* _练习内容_
A - 下面三句话是否符合讲 BERT 中文分词器的短文？每句答"是"或"否"，并一字不改地引出起决定作用的原文。(i) Bert_Base_Chinese 的单词 token 是中文词语。(ii) 示例代码里把 max_length 设成了 30。(iii) 网络不好时，可以先手动下载，再手动导入，效果一样。
B - 接着讲 BERT 中文分词器的短文往下写，从最后一句之后开始。

:: 短文

我们都知道BERT是一个强大的预训练模型，它可以基于谷歌发布的预训练参数在各个下游任务中进行微调。Bert_Base_Chinese已经针对中文进行了预训练，训练和随机输入掩蔽已独立应用于单词片段（如原始 BERT 论文中所示）。值得注意的是，Bert_Base_Chinese的单词token是一个一个中文汉字，而非词语。其他Bert相关内容非本文目的，不再赘述。

Bert的embedding原理

Bert_Tokenizer

简单编码器

Bert_Base_Chinese的下载地址：https://huggingface.co/bert-base-chinese

自动下载模型与分词器方法：

from transformers import BertModel, BertTokenizer

# 联网下载模型与分词器使用，地址存放在C:\Users\admin\.cache\huggingface\hub\models--bert-base-chinese

model_name = 'bert-base-chinese'
tokenizer = BertTokenizer.from_pretrained(model_name)

sents = ["白日依山尽", "黄河入海流"]
out = tokenizer.encode(
    # 传入的两个句子
    text=sents[0],
    text_pair=sents[1],
    # 长度大于设置是否截断
    truncation=True,
    # 一律补齐，如果长度不够
    padding='max_length',
    add_special_tokens=True,
    max_length=30,
    return_tensors=None,
)
print(out)
print(tokenizer.decode(out))

若网络不佳，该方法可能不适用，可使用前述网址手动下载，按下述方法手动导入，效果相同，其中手动导入时文件路径如图：

model文件路径

from transformers import BertModel, BertTokenizer

# 这里手动下载模型与分词器，根据目录加载使用

vocab_file = 'model/vocab.txt'
tokenizer = BertTokenizer(vocab_file)

::::
:: 数据摘录

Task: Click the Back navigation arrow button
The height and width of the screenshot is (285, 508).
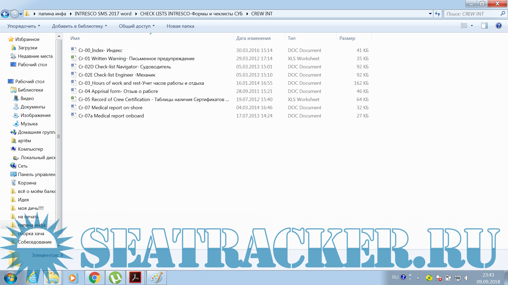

::::

* _参考答案_
A -
(i) 否。"Bert_Base_Chinese的单词token是一个一个中文汉字，而非词语"
(ii) 是。"max_length=30"
(iii) 是。"若网络不佳，该方法可能不适用，可使用前述网址手动下载，按下述方法手动导入，效果相同"

B -
bert = BertModel.from_pretrained("model/bert-base-chinese/")

# 这里只是用到分词器，上一句调用模型不需要亦可
sents = ["白日依山尽", "黄河入海流"]
out = tokenizer.encode(
    # 传入的两个句子
    text=sents[0],
    text_pair=sents[1],
    # 长度大于设置是否截断
    truncation=True,
    # 一律补齐，如果长度不够
    padding='max_length',
    add_special_tokens=True,
    max_length=30,
    return_tensors=None,
)
print(out)
print(tokenizer.decode(out))

两种方法下的运行结果如下图，可以看到由于人为设置每句应有30个字，故而在后面填充[PAD]，同时每一句的开头标识为[CLS]，中间分隔与结尾标识为[SEP]。如果使用len()，可知tokenizer长度共为21128。Bert接受一次输入一个句子或两个句子，此为常识，此不赘述。

在这里插入图片描述

增强编码器

有时使用简单编码器encode()不能满足需求，可以使用encode_plus()，相较前者该编码器可设置返回tensor类型，token标识类型，mask类型与特殊标识类型与返回长度等。

from transformers import BertModel, BertTokenizer

# 这里使用增强的编码器函数encode_plus

vocab_file = 'model/vocab.txt'
tokenizer = BertTokenizer(vocab_file)
bert = BertModel.from_pretrained("model/bert-base-chinese/")

# 这里只是用到分词器，上一句调用模型不需要亦可
sents = ["白日依山尽", "黄河入海流"]
out = tokenizer.encode_plus(
    # 传入的两个句子
    text=sents[0],
    text_pair=sents[1],
    # 长度大于设置是否截断
    truncation=True,
    # 一律补齐，如果长度不够
    padding='max_length',
    add_special_tokens=True,
    max_length=30,
    # 可取值tf,pt,np,（tensorflow,pytorch,numpy）默认返回list
    return_tensors=None,
    # 返回token_type_ids,第一句与特殊符号是0，第二句是1
    return_token_type_ids=True,
    # 返回attention_mask，填充是0，其他是1
    return_attention_mask=True,
    # 返回special_tokens_mask特殊符号标识，特殊是1，其他是0
    return_special_tokens_mask=True,
    # 返回长度
    return_length=True
)
for k, v in out.items():
    print(k, ':', v)

print(tokenizer.decode(out['input_ids']))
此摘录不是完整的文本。